Thomas Schütte, Bronzefrau Nr. 13 (Bronze Woman No. 13), 2003.

Thomas Schütte, Bronzefrau Nr. 13 (Bronze Woman No. 13), 2003. Photo: Fredrik Nilsen Studio. Courtesy of Gagosian

1. Thomas Schütte at Gagosian | New York

One of the most important sculptors working today, Thomas Schütte rejects the notion of repeating a style to build a brand. Instead, the German artist prefers to return to previous themes, motifs, and forms to develop further and transform them. Working for the past five decades from a personal archive of small-scale figurative sculptures and architectural models, Schütte experiments with materials and techniques to create new interpretations of evolving ideas.

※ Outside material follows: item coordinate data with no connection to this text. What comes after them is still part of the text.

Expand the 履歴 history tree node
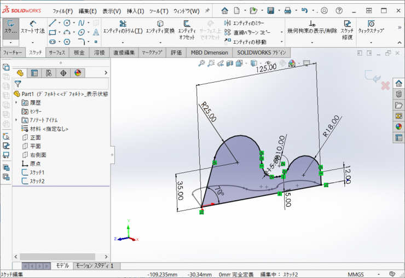 16,102
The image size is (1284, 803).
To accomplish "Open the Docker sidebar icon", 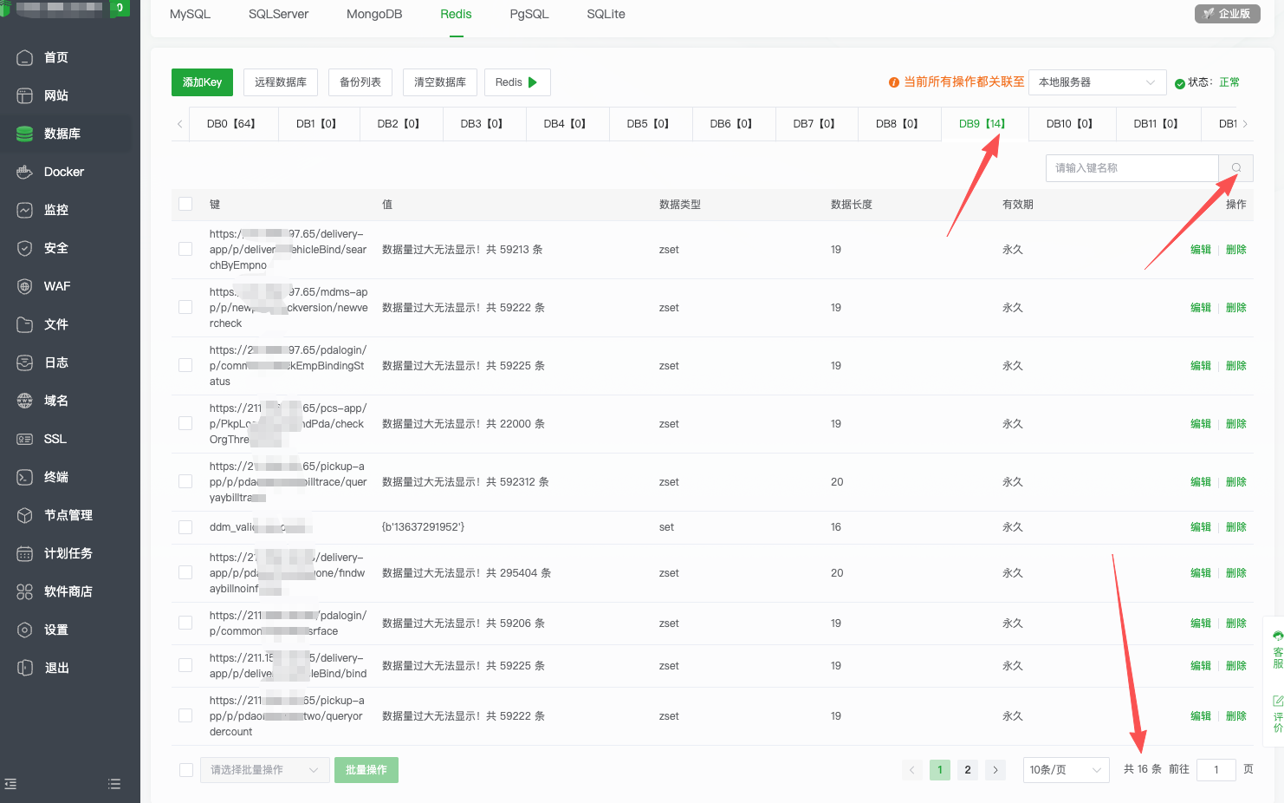I will coord(25,172).
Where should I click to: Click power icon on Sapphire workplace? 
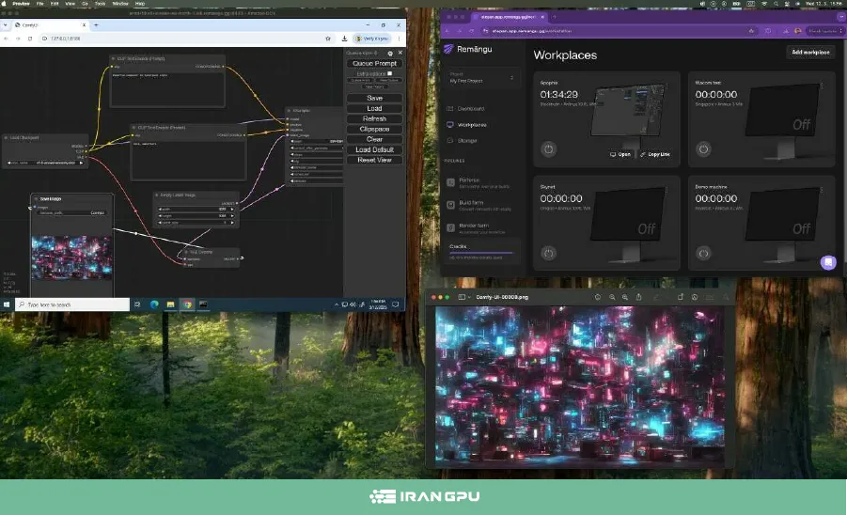click(x=548, y=148)
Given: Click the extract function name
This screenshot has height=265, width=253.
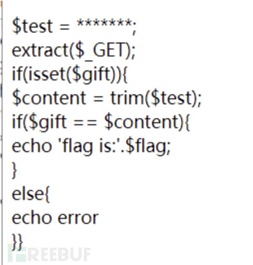Looking at the screenshot, I should (x=40, y=50).
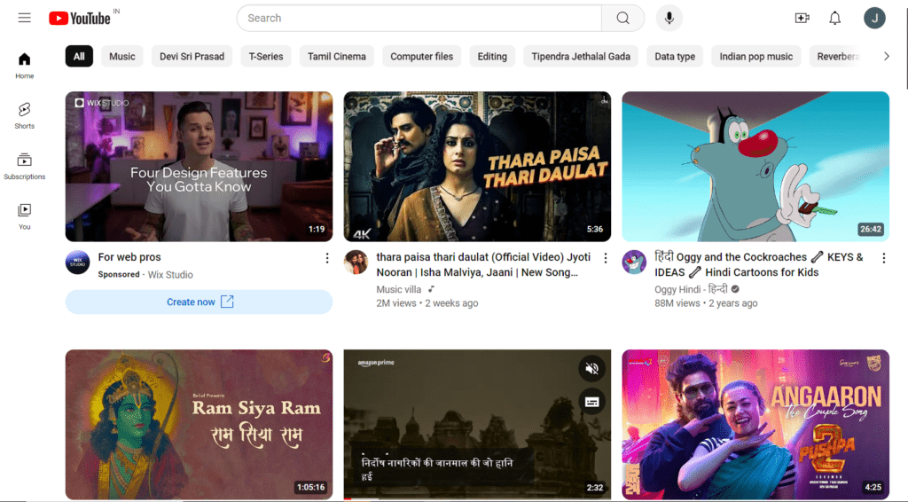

Fresh off a career-spanning survey at the Museum of Modern Art, Schütte has six monumental works on view in the aptly titled “Major Sculptures” exhibition. Primarily presenting abstracted figures from his seminal Frauen (Women) series, which were highly featured in the MoMA show by several large-scale works and shelves displaying smaller clay maquettes, the pieces portray seated and reclining females atop steel tabletops. Cast in bronze and aluminum, the women’s curvilinear forms are strikingly re-emphasized by the artist’s brutalist plinths. If you missed the MoMA show, this exhibition offers a quick look at some of his best works.

Through February 22

Dora Jeridi, No Sleep, 2024.

Dora Jeridi, No Sleep, 2024. Photo: Guillaume Ziccarelli. Courtesy of the artist and Perrotin

2. Dora Jeridi at Perrotin | New York

A recent MFA grad from the esteemed École Nationale Supérieure des Beaux-Arts de Paris, Dora Jeridi is making her American solo show debut with eleven new paintings, which beautifully blur the boundary between figuration and abstraction. Painted at her New York studio over the past several months, the expressive canvases in her “Humanity” exhibition combine heads, limbs, and fuller figures in surrounding abstract realms. Mixing gestural brushwork and spray painting with flourishes of oil sticks, charcoal, and ball-point pens, Jeridi’s lively compositions possess a straight-off-the-street sensibility of graffiti, filtered through the developed eye of an artist who maintains a playful balance between freedom and constraint.

Through February 19

Etel Adnan, Oasis, 1960s, 2023.

Etel Adnan, Oasis, 1960s, 2023. Photo: White Cube (Thomas Lannes). Courtesy of White Cube

3. Etel Adnan at White Cube | New York

An influential Arab-American visual artist, poet, and essayist who died in her home in Paris at age 96 in 2020, Etel Adnan studied philosophy, which she later taught as a college professor, before turning to painting and journalism. Painting abstractly with oil on canvas, she is best known for her poetic landscapes and simple geometric compositions. Applying the paint in blocks or bands of color with a palette knife, she worked quickly to produce colorful canvases, which she saw as related to writing and an escape from it. She also produced tapestries fabricated by artisans from her paintings and made durational folded books with extended watercolor pages.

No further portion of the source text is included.